■ Task description:
At the line with "You are a GUI", start transcribing; stop after the last line of the data below. Keep it exact and leave pictures out.

Stored items:
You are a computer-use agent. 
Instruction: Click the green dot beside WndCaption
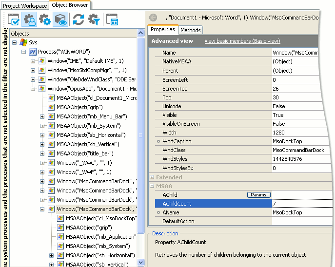(x=158, y=141)
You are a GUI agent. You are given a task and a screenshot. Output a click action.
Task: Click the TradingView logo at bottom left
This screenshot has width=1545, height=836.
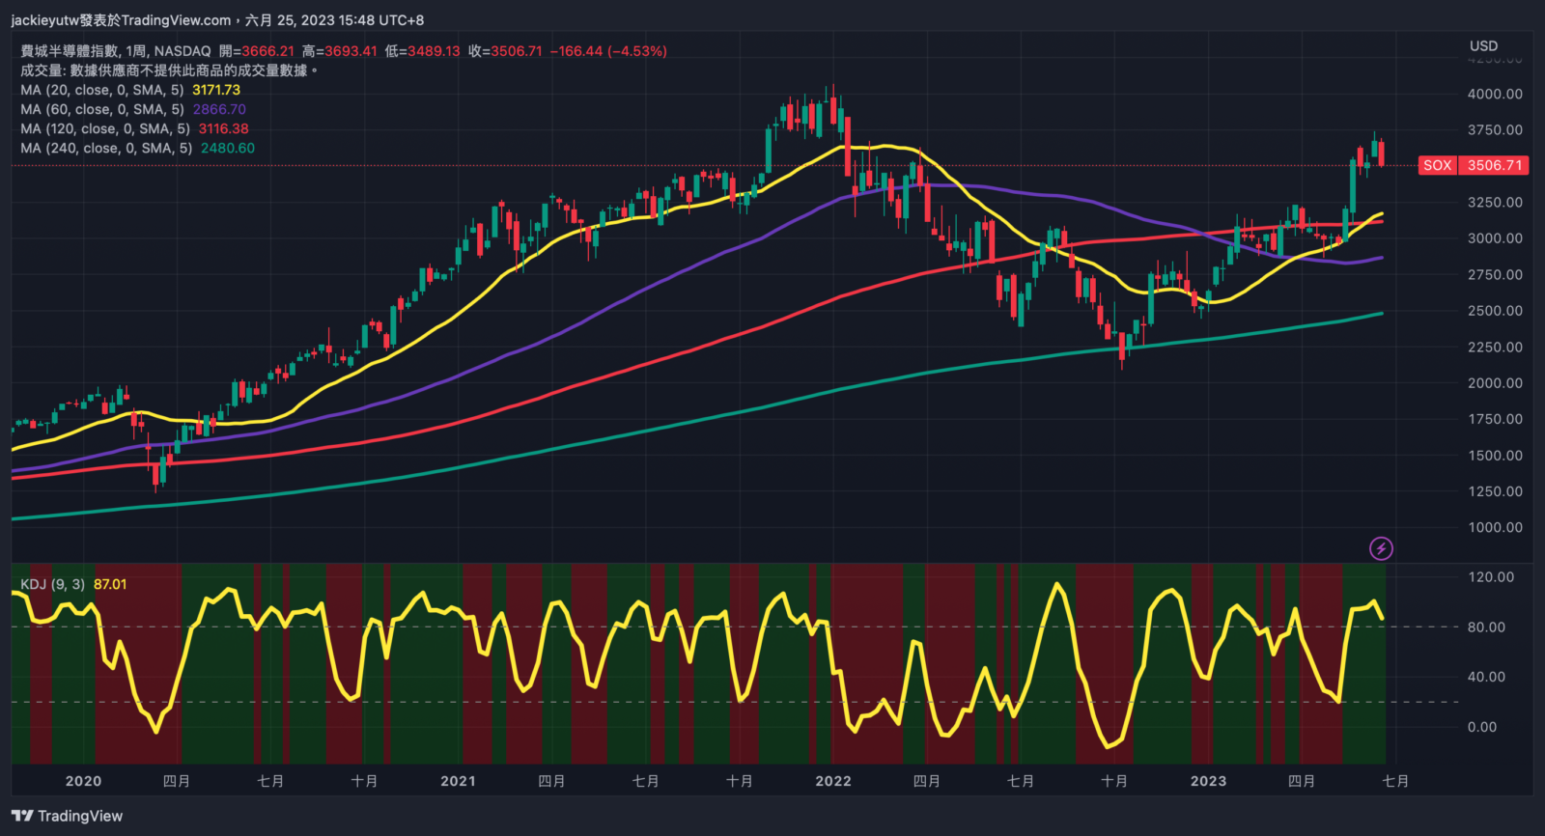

■ Answer section:
You are a GUI agent. You are given a task and a screenshot. Output a click action.
Task: Click the TradingView logo at bottom left
This screenshot has width=1545, height=836.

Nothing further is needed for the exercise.